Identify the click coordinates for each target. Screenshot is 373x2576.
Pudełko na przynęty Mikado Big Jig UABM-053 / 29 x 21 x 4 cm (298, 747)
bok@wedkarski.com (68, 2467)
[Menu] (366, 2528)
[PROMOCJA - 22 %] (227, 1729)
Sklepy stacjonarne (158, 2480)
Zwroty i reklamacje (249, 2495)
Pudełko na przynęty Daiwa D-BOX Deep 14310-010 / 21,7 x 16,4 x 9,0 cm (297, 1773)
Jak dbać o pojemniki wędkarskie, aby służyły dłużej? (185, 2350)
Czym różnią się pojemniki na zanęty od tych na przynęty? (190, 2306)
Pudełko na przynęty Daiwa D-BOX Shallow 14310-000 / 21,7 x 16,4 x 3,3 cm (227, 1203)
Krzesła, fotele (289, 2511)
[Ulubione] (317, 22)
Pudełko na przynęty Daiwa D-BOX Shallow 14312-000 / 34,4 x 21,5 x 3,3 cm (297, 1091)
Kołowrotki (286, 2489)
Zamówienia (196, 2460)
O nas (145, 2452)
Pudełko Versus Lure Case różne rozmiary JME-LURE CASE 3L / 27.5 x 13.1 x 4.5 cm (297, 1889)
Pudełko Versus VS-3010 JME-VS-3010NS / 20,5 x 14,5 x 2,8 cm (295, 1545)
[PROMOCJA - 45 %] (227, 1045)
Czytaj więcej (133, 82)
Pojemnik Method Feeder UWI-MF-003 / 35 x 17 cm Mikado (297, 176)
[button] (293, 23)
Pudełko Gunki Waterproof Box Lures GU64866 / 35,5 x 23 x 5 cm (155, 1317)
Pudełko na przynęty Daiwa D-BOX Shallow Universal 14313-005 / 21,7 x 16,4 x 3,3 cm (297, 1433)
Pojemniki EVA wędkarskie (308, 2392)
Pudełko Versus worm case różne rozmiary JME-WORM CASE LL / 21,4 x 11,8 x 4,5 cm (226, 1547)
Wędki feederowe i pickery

# [The problem]
Reproduce all of the records above line for line, changing nothing.

# [Completed exercise]
Identify the click coordinates for each target. Screenshot is 373x2576.
Pudełko na przynęty Mikado Big Jig UABM-053 / 29 x 21 x 4 cm (298, 747)
bok@wedkarski.com (68, 2467)
[Menu] (366, 2528)
[PROMOCJA - 22 %] (227, 1729)
Sklepy stacjonarne (158, 2480)
Zwroty i reklamacje (249, 2495)
Pudełko na przynęty Daiwa D-BOX Deep 14310-010 / 21,7 x 16,4 x 9,0 cm (297, 1773)
Jak dbać o pojemniki wędkarskie, aby służyły dłużej? (185, 2350)
Czym różnią się pojemniki na zanęty od tych na przynęty? (190, 2306)
Pudełko na przynęty Daiwa D-BOX Shallow 14310-000 / 21,7 x 16,4 x 3,3 cm (227, 1203)
Krzesła, fotele (289, 2511)
[Ulubione] (317, 22)
Pudełko na przynęty Daiwa D-BOX Shallow 14312-000 / 34,4 x 21,5 x 3,3 cm (297, 1091)
Kołowrotki (286, 2489)
Zamówienia (196, 2460)
O nas (145, 2452)
Pudełko Versus Lure Case różne rozmiary JME-LURE CASE 3L / 27.5 x 13.1 x 4.5 cm (297, 1889)
Pudełko Versus VS-3010 JME-VS-3010NS / 20,5 x 14,5 x 2,8 cm (295, 1545)
[PROMOCJA - 45 %] (227, 1045)
Czytaj więcej (133, 82)
Pojemnik Method Feeder UWI-MF-003 / 35 x 17 cm Mikado (297, 176)
[button] (293, 23)
Pudełko Gunki Waterproof Box Lures GU64866 / 35,5 x 23 x 5 cm (155, 1317)
Pudełko na przynęty Daiwa D-BOX Shallow Universal 14313-005 / 21,7 x 16,4 x 3,3 cm (297, 1433)
Pojemniki EVA wędkarskie (308, 2392)
Pudełko Versus worm case różne rozmiary JME-WORM CASE LL / 21,4 x 11,8 x 4,5 cm (226, 1547)
Wędki feederowe i pickery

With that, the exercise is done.